In previous nuclear grading prediction studies led by radiologists, based on the quantitative analysis of MR functional imaging, data acquisition was limited by device and was difficult to implement clinically. The studies based on CT were relatively simple; thus, the application of the recently popular radiomic analysis in FG prediction achieved good results.9 However, Orlhac et al pointed out that there is difference in texture parameters between different CT scanners and that the scanning parameters of different hospitals are different, which will affect the generalization ability of the model.30 The CT radiomic model based on multi-phase enhancement cannot be generalized to CTA data and more impossible to be applied to the MR image.

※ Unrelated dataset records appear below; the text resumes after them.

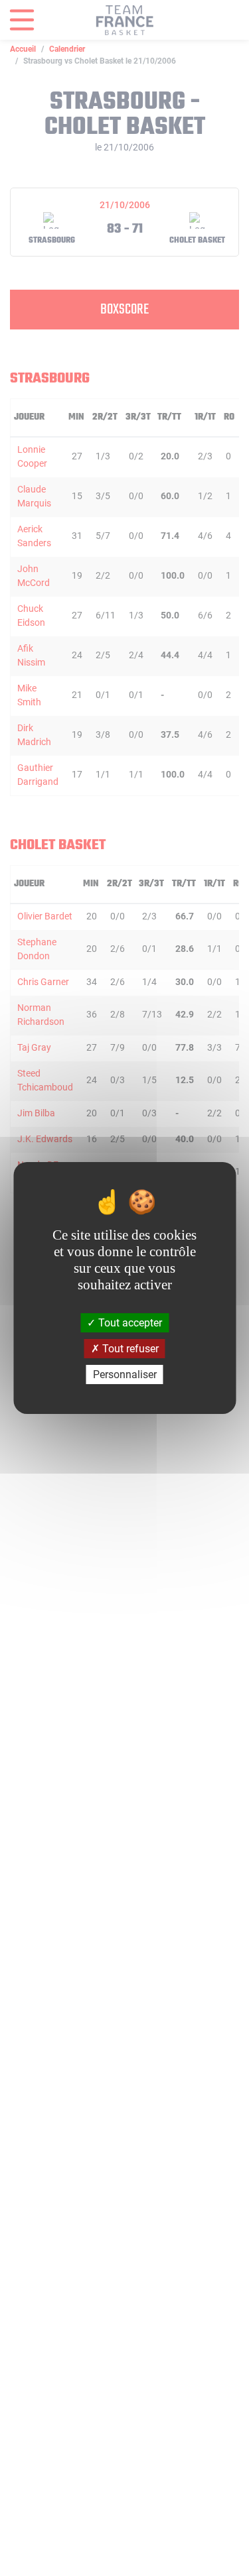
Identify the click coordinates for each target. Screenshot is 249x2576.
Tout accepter (129, 1322)
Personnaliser (125, 1374)
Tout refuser (129, 1348)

However, anatomical scores can cover different image modalities. The data in this study came from 5 different hospitals, and the scanning devices and parameters were different. Such data included the multi-modal image data of CT, CTA and MR. Only anatomical scores can analyze these data. With the development of multidisciplinary consultations, these anatomical scores are coming to be understood by radiologists. Alsaikhan et al proposed that CT reports of kidney cancer should include anatomical scores.31 Therefore, if the functional image parameters can be utilized and integrated on the basis of the deep reconstruction anatomical score in the future, the prediction model would be improved further.

The limitations of this study are as follows: 1) Since WHO/ISUP grading has not been applied for a long time and many hospitals are still using FG, so the sample size in this study was relatively small. Our data are limited to Chinese hospitals, so there are selection biases, and data from other countries are needed for further validation. 2) This study did not include RNS and PADUA score for comparative analysis. And the central area of some tumors was difficult to determine, and the scorers were subjective, leading to poor consistency of CI in these cases. These cases may be difficult to be analyzed using anatomical scores. 3) The prediction model in this study was only limited to distinguish high- and low-grade ccRCC. However, in clinical practice, it is more important to differentiate benign and malignant masses of kidney. 4) A small amount of pathological results was obtained from puncture biopsy, which might have sampling error.

Conclusion

This study confirmed that large tumors and smaller CIs are helpful in predicting high-grade nuclear ccRCC. The WHO/ISUP grading predictive model of ccRCC developed according to these two parameters also performed well in external validation. The parameters required for the model are simple to measure, without the need for special software, and the final nomogram is also very concise, without the need for complex conversions. Objectively quantified prediction probabilities will help urologists make clinical decisions.

Abbreviations

AUC, the area under the curve; ccRCC, clear-cell renal cell carcinoma; CI, centrality index; CT, computed tomography; FG, Fuhrman grade; RCC, renal cell carcinoma; MR, magnetic resonance; ROC, receiver operating characteristic; RNS, renal nephrometry score; WHO/ISUP, WHO/International Society of Urologic Pathology.

Acknowledgments

This study has received funding by the Department of Health of Zhejiang Province, China (No. 2017KY051, 2018KY582 and 2019KY551).

Disclosure

The authors report no conflicts of interest in this work.